Abstract: Standing on a Knife Edge: Managing Confidentiality in Forensic Psychotherapy
This talk addresses the theme of "confidentiality in forensic psychotherapy". First the author will address the tension between statutory regulations imposing a duty to disclose and a duty of confidentiality to the patient. A comprehensive description of the legal differences between countries in relation to confidentiality is outside the scope of the presentation, but an account of the relevant legal issues within the Federal Republic of Germany will be described in brief. In Germany, for example, the rules governing the extent to which confidentiality is affected differs between forensic outpatient (e.g. probation) and inpatient/detention settings (e.g. prisons or forensic inpatient clinics).
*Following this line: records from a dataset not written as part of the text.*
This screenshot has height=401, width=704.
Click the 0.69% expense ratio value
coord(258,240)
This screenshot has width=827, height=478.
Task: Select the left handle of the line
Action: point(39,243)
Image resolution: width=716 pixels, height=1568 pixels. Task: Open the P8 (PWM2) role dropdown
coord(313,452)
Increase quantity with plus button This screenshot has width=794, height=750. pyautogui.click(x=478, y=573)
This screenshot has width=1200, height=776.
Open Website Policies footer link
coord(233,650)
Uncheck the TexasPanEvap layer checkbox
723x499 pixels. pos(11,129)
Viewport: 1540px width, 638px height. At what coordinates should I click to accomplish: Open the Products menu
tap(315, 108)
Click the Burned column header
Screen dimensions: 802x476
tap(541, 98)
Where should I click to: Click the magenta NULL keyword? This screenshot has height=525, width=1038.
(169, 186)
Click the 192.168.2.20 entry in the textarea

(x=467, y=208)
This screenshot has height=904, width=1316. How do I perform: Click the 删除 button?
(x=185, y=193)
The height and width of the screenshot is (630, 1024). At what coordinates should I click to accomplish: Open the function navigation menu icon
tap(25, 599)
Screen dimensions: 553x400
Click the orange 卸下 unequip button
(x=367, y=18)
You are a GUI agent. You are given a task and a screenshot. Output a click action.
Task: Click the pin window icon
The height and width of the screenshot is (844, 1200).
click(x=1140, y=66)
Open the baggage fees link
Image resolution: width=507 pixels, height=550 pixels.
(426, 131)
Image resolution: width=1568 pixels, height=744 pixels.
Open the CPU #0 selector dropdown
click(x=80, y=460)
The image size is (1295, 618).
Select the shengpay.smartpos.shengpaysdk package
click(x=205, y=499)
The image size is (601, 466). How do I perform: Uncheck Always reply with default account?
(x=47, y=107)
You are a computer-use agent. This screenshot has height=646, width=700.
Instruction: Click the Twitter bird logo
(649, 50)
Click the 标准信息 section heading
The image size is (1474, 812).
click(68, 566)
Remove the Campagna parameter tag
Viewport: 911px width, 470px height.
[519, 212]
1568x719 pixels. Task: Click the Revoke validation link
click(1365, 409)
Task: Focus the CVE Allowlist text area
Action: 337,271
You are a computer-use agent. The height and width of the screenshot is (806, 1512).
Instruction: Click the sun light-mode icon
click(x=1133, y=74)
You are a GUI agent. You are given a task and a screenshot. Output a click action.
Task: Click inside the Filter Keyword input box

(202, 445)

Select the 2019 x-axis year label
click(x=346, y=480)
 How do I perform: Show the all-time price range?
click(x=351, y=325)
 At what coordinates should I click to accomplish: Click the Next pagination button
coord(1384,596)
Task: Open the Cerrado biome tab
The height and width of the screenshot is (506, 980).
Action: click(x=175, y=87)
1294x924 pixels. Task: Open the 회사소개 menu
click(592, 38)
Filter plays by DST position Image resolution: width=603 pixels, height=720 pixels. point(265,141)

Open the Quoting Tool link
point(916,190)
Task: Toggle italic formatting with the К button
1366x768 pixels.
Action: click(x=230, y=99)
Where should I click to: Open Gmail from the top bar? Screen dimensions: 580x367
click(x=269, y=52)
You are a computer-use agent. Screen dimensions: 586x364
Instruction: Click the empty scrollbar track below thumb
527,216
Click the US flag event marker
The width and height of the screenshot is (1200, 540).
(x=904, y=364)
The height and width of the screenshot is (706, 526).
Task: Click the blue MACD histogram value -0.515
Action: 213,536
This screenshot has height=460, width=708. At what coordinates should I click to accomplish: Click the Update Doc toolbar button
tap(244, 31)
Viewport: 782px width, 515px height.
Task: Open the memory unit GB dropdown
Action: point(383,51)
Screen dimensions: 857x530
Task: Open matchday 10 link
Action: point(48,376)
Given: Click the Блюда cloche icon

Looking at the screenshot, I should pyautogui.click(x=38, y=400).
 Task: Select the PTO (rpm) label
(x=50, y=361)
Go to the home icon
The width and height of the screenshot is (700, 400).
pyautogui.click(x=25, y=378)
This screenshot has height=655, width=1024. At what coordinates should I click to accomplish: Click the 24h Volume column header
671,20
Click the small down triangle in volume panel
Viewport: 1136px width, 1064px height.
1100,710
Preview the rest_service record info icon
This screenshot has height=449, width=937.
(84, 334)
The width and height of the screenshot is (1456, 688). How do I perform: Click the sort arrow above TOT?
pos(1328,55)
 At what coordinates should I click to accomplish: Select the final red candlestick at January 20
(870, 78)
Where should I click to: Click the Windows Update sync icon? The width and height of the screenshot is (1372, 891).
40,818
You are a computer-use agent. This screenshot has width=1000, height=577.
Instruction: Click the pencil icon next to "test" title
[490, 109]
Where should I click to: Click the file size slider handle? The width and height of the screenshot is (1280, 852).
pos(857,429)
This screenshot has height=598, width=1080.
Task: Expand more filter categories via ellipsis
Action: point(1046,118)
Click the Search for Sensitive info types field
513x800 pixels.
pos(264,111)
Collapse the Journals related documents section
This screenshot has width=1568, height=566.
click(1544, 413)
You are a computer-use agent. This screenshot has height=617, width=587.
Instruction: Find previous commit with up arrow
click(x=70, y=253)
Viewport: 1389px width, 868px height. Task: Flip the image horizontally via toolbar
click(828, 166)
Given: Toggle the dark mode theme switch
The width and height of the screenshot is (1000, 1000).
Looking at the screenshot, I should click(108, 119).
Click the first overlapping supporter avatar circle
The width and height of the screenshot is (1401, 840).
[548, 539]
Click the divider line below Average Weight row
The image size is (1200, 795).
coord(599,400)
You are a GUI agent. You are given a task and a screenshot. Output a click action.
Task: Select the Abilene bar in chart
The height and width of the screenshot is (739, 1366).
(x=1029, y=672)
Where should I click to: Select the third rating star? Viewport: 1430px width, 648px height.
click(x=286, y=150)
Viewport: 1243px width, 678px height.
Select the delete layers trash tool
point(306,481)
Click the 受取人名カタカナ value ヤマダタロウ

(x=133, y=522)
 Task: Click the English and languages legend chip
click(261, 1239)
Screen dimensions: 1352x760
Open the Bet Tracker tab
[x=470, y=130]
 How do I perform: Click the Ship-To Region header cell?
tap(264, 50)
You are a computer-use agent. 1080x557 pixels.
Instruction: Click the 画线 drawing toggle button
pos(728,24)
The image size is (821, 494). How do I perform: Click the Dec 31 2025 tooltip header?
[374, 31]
This discussion will focus on the identity and the practices of psychotherapists within these settings. Within the psychotherapy community, there is marked variation, ranging from a complete rejection of the obligation to confidentiality ("victim protection takes precedence over data protection", as claimed by the Zurich victim protection charter) to the other extreme – the opinion that therapists are not to communicate with anybody other than their patients regarding treatment (Bollas and Sundelson 1996). The lecture will examine the respective standpoints based on psychoanalytical theories and challenges the radical views on the subject. In inpatient settings, a degree of sharing of information appears necessary on the one hand, since external requirements usually apply and have to be fulfilled under institutional conditions for enabling communication with legal authorities and to facilitate multidisciplinary work between professions. However, this view stands in contrast to outpatient conditions, in which confidentiality is usually more rigidly maintained, the treatment boundary tending to be characterised by a more classical approach in relation to confidentiality. The author will argue that a theoretical evaluation of the various relevant issues is essential, primarily for the reason that, to the author’s knowledge, today there is no empirical research to evaluate whether limitations of confidentiality affects treatment outcome.
Markus G. Feil is a psychologist, psychotherapist and psychoanalyst. From 2001 to 2008 he worked in a forensic clinic in Hamburg/Germany. There he introduced principles of a therapeutic community as well as special treatment programmes as SOTP on a high security ward for patients with severe personality disorders. Since 2008 he is Head of the Psychotherapeutic Outpatient Clinic for Sexual Offenders in Munich/Germany.